**Aim of the exercise:** Exactly and only the lines from the one with "Instruction: Open the Output window icon" through the last line of the records need to be set down; please skip the pictures.

**Extracted entries:**

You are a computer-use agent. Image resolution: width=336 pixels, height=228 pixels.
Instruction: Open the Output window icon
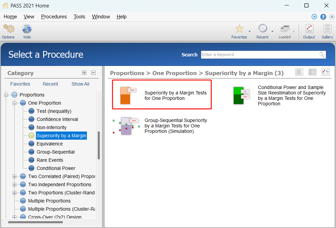309,29
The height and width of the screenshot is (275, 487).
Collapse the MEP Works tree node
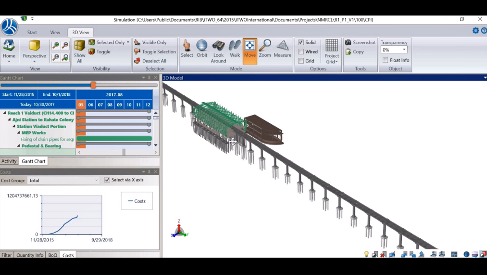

**Answer for this exercise:**
Instruction: Open the Output window icon
309,29
The height and width of the screenshot is (275, 487).
Collapse the MEP Works tree node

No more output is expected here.